# Agent Workflow Evaluation

This folder contains the operational Claude Code trace used for the workshop paper.

The current paper uses the corrected `outputs/2026-05-08_pdf10_notes_baseline/` run. In that run, Lacuna navigation uses served `/md` pages, while the PDF baseline reads source text and writes per-paper Lacuna-style markdown notes before moving to the next source. The earlier `outputs/2026-05-08/` and `outputs/2026-05-08_pdf10_mdnav/` runs are retained for comparison.

## Conditions

- `lacuna_navigation_prompt.md`: Claude Code uses Lacuna `/md` pages and source-linked Lacuna paper/proposal pages.
- `pdf_to_chat_baseline_prompt.md`: Claude Code may not use Lacuna pages and must summarize fixed source-paper pages sequentially before synthesizing a question.
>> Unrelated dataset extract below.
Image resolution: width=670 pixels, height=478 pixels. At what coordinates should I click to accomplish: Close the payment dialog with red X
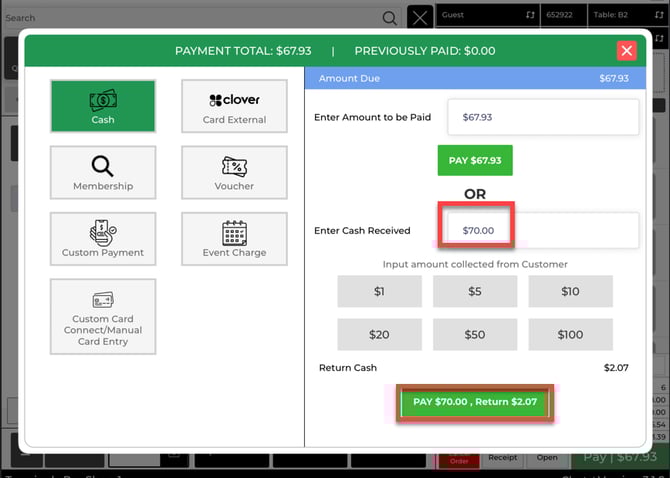point(626,51)
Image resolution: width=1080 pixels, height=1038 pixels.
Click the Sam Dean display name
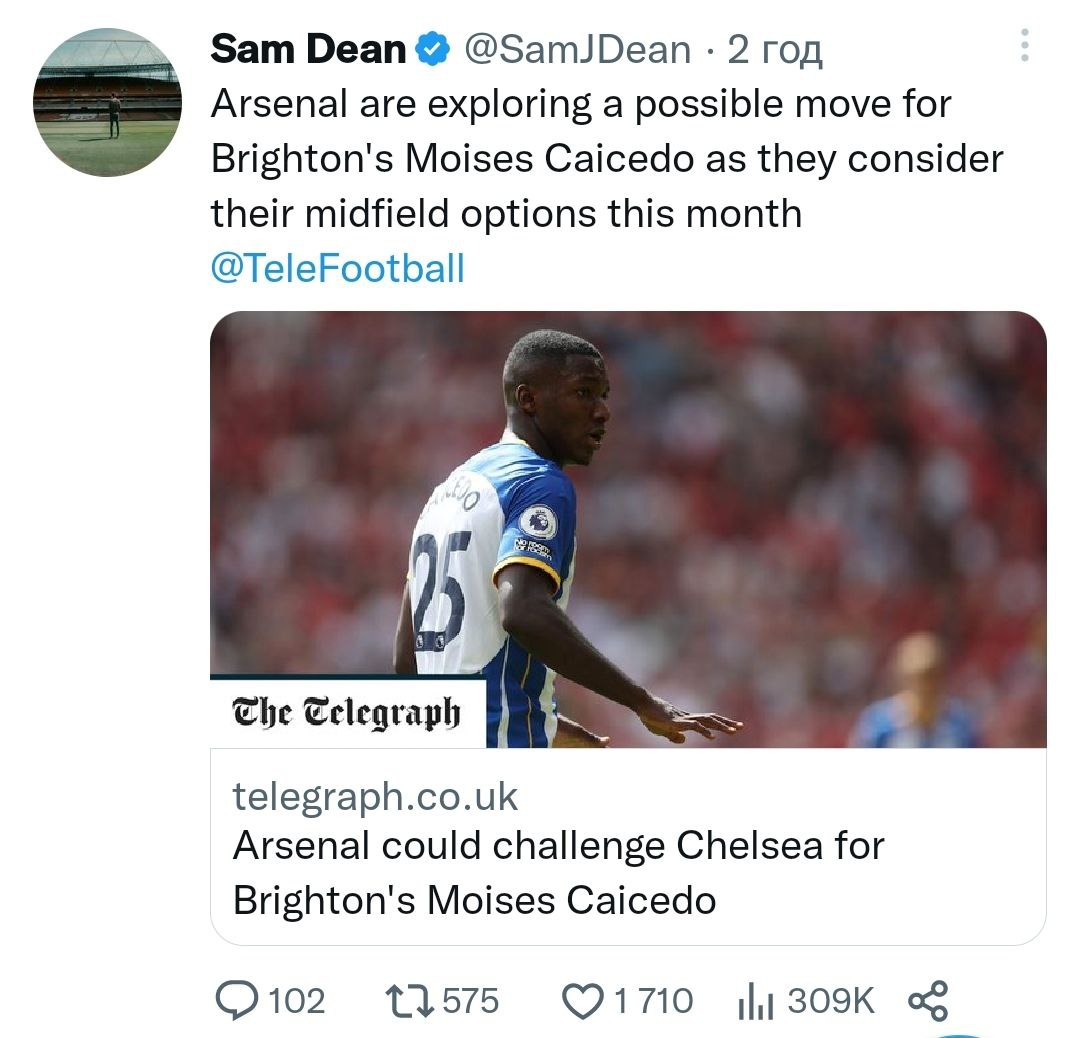(x=308, y=49)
Both conditions use the same task: start from `automated theorem proving proof assistants` and produce one scoped research question, three source-linked observations, one limitation, and a route summary.

## Reproducing

From the repository root:

```bash
python3 manuscripts/ai4research_icml_2026_lacuna/supplement/agent_workflow_eval/run_claude_eval.py --model sonnet --max-budget-usd 1.00
```

This requires a working local Claude Code installation with network access. The script runs Claude Code in `/private/tmp/lacuna_workflow_eval`, captures stream JSON output, and writes summaries under `outputs/2026-05-08/`.

## Included Outputs

- `outputs/2026-05-08_pdf10_notes_baseline/results.md`: human-readable comparison table, tool commands, and final JSON outputs.
- `outputs/2026-05-08_pdf10_notes_baseline/*.summary.json`: machine-readable run summaries.

The raw Claude Code JSONL streams are kept out of the submission artifact because the `system:init` events include local machine paths and plugin metadata. The summarized outputs retain the measured timing, turn counts, tool commands, costs, and final task answers.